**Excerpted text**

# Oil Problem!



## Cody_dub (Sep 14, 2011)

I'm new to the VW engine, and yesturday I changed the oil by myself. After I was done, and went to fill it back up, it only took about one quart. I thought this was very strange. Today, I checked it, and it was low, so I put more in, which totaled two quarts in it. I know this car doesn't take two quarts of oil, that's just *uckery.


----------



## Tripicana (Dec 17, 2004)

what motor? what do you mean only took one quart? so right now you only have three quarts total in the engine? unless this is an aircooled motor, you need more oil.


----------



## kpaskdub (Mar 23, 2010)

what do you mean it only too a quart lol? and yeah bro you need like 5 to 51/2 quarts


----------



## Anony00GT (Mar 6, 2002)

As you were told in your double-post, verify that the dipstick tube is intact first. The 2.0 engine should hold 4.5qts IIRC.


----------



## stratclub (Feb 3, 2007)

Did you use one of those Pella oil extractors and vacuum drain from the topside? Odds a very good that you did not get all of the old oil out. I have done 11 oil changes on my A5 by draining from the drain plug and have always got out about 41/2 Liters,

It sounds like you need to get a better understanding of how to do an oil and filter change Correctly. Doing your own maintenance is a big responsibility because you can FUBAR you car if you don't do the maintenance procedures correctly.

**Do this**
In the oil-change forum thread, how much oil does the reply that mentions the 2.0 engine say it should hold?

**Data shown**
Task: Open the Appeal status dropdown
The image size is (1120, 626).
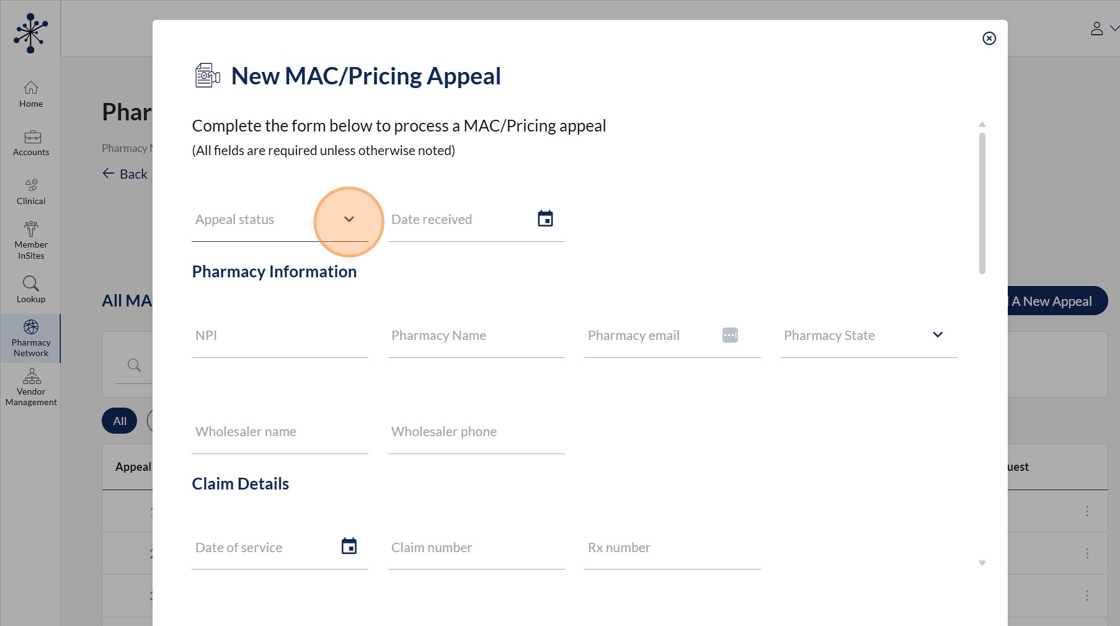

**Solution for this task**
4.5 quarts.